> Work task: The copy must run from the line containing "Click the IIM Trichy logo" through the final line of the records, both included, exactly as written. It should contain no pictures.

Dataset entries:
━━━━━━

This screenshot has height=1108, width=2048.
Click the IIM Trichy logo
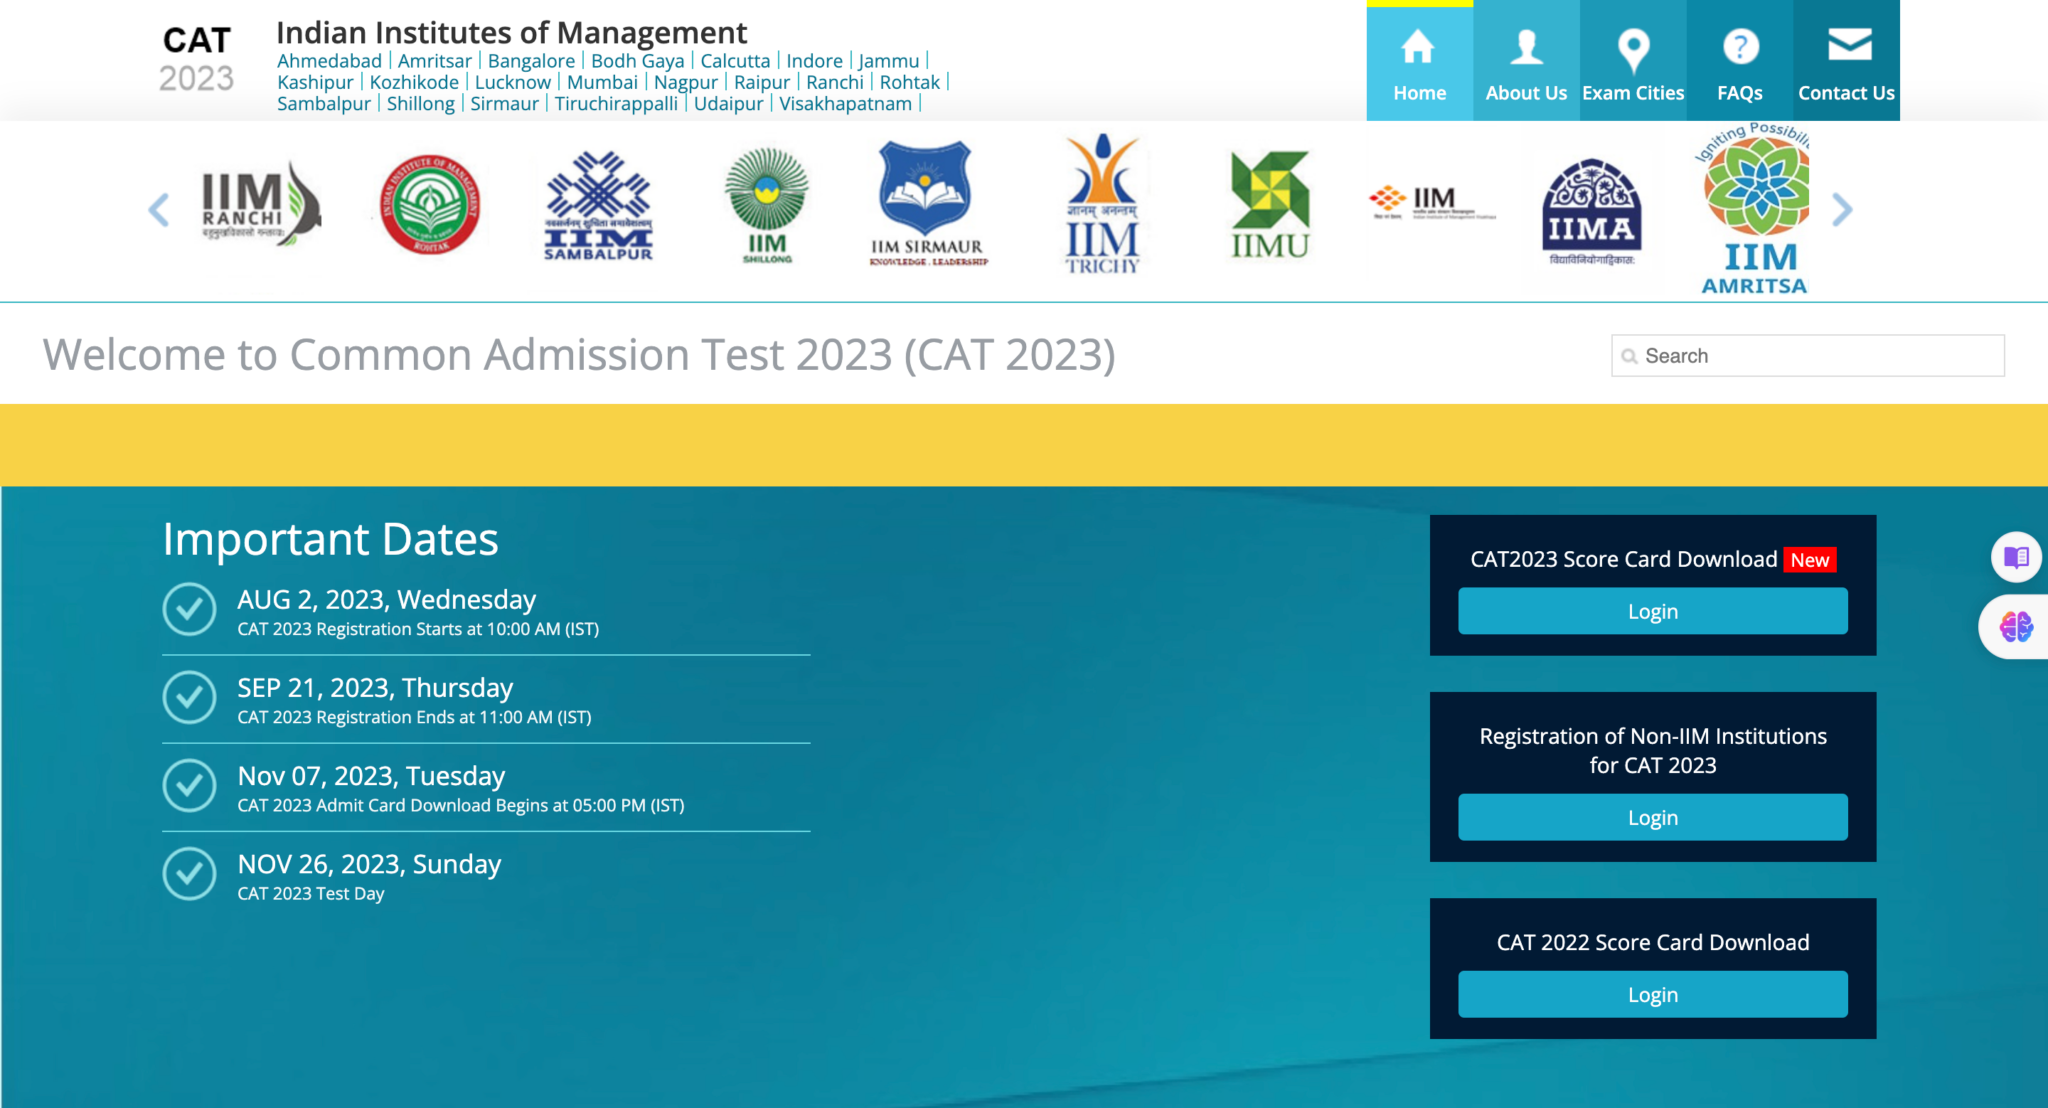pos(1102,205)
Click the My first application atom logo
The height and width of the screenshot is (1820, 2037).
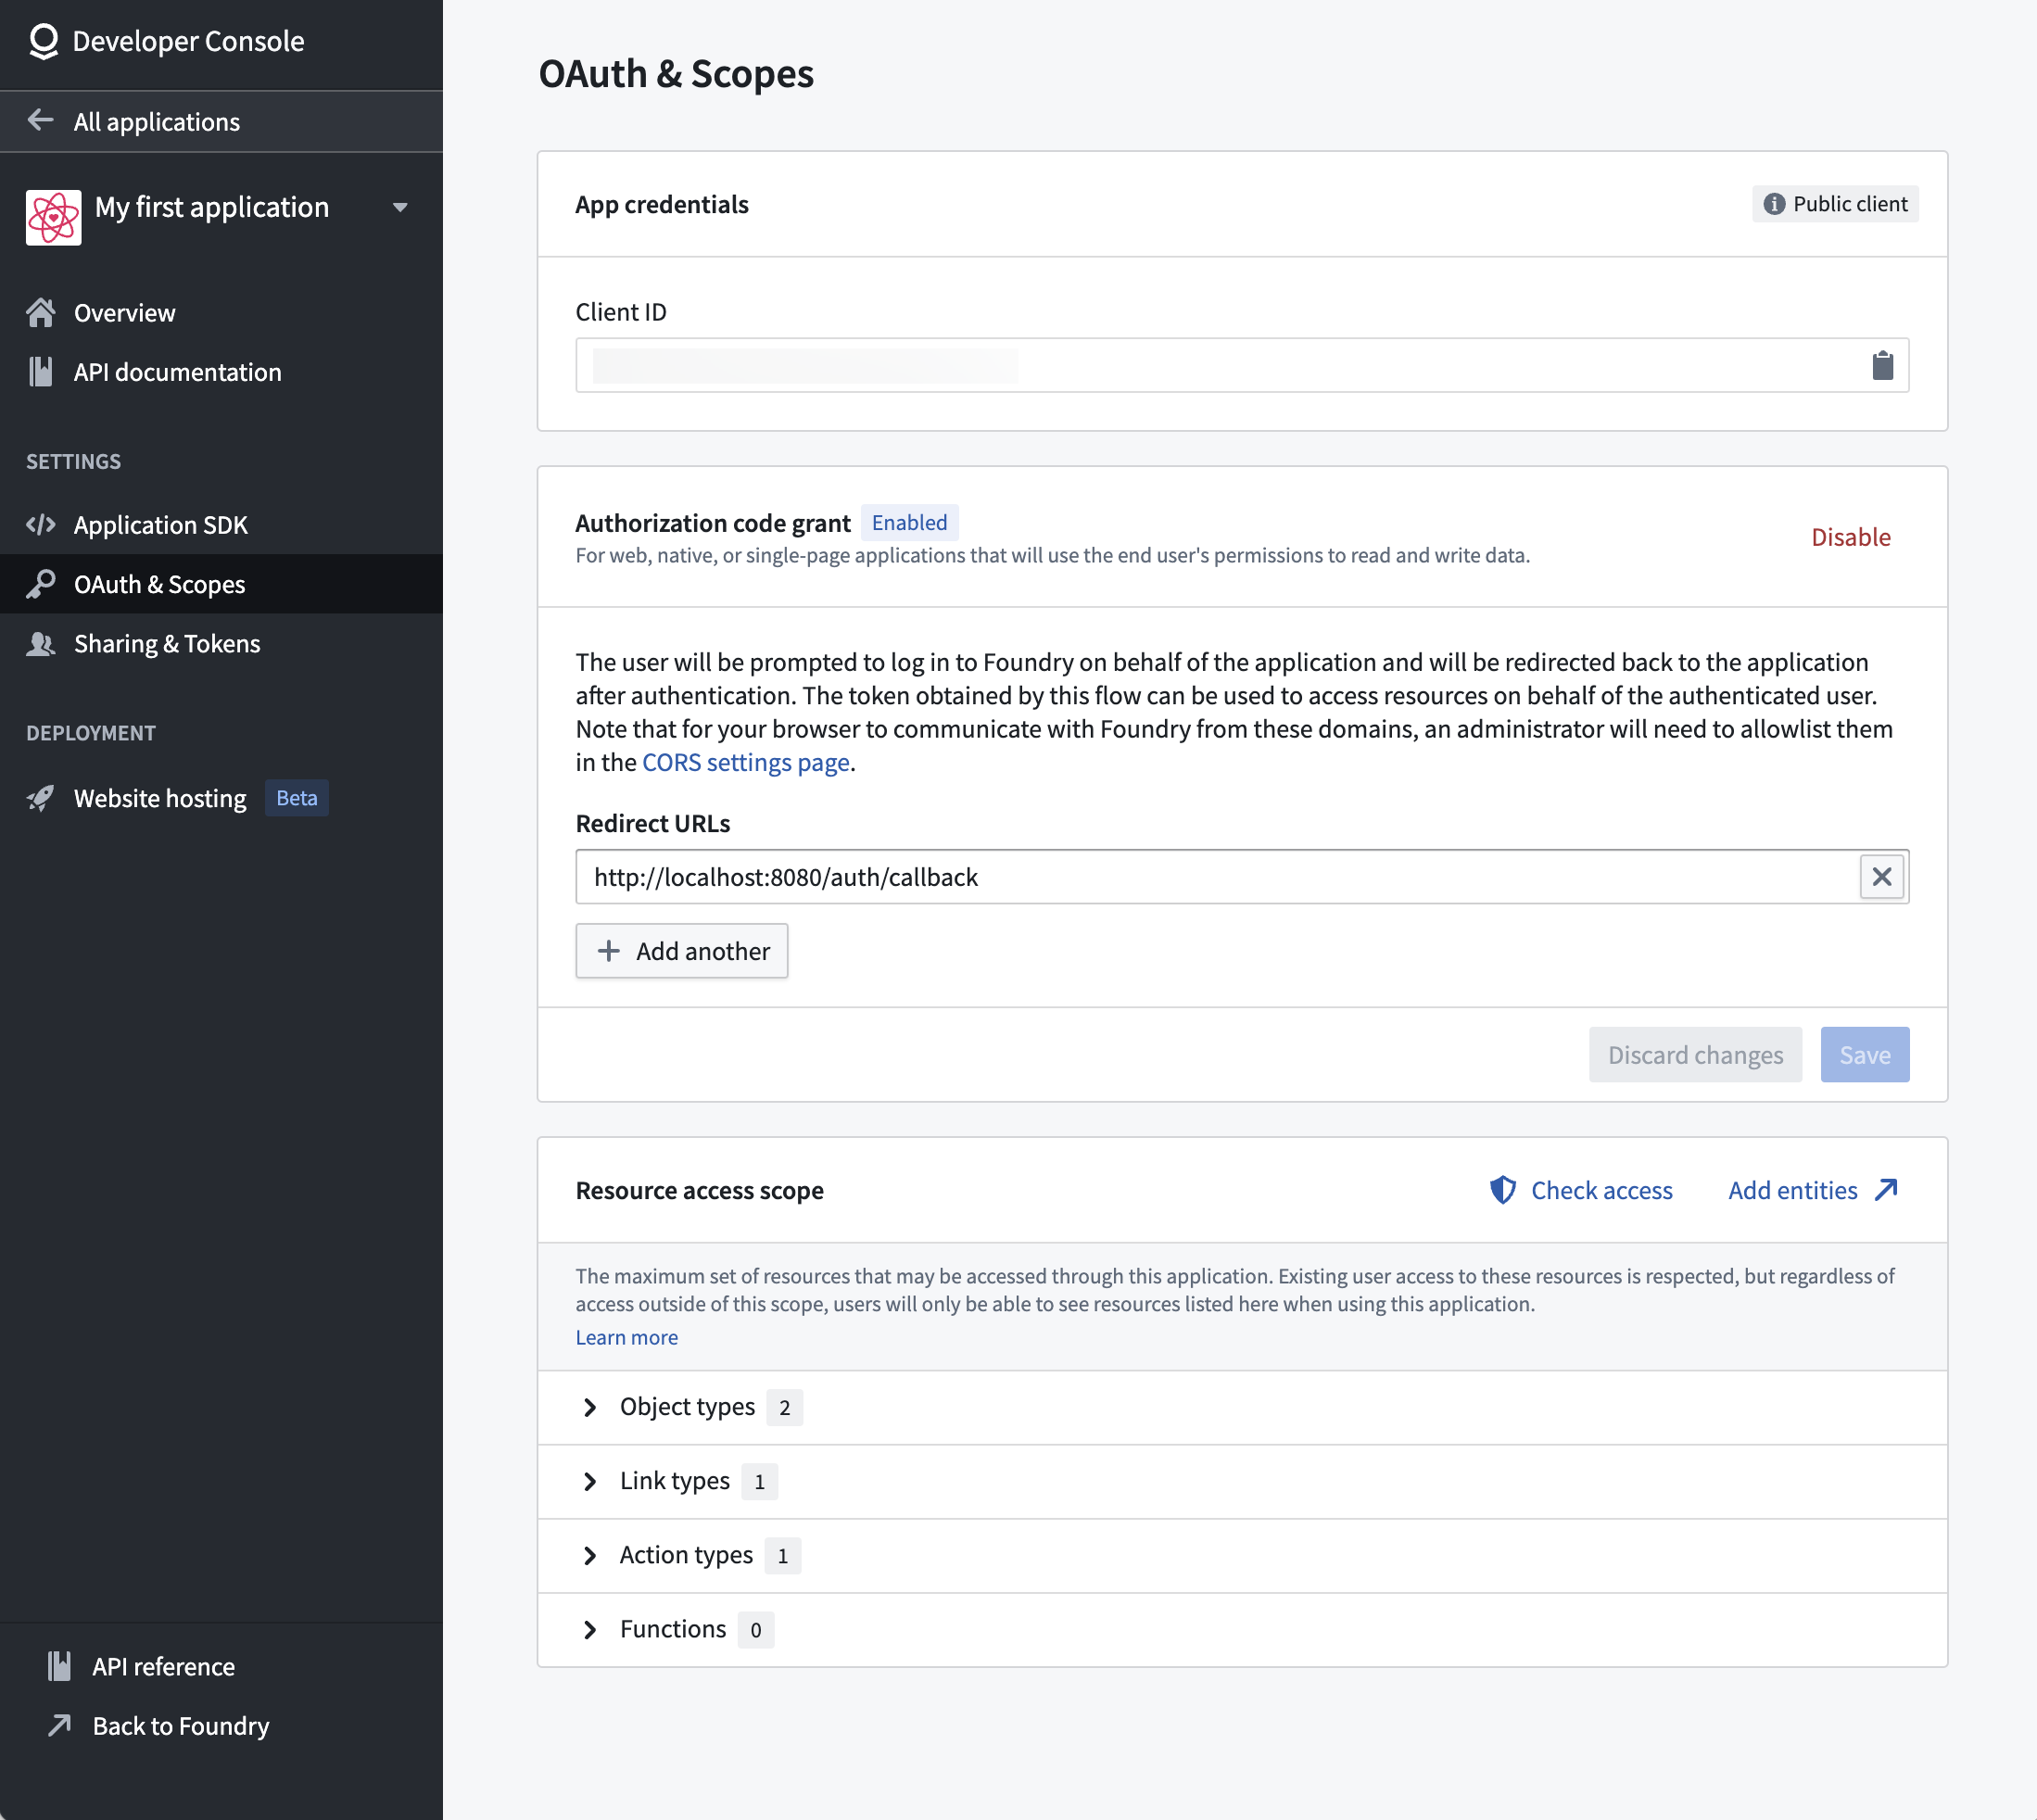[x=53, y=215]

━━━━━━

> Exercise answer:
Click the IIM Trichy logo
pos(1102,205)
Click the My first application atom logo
The height and width of the screenshot is (1820, 2037).
[x=53, y=215]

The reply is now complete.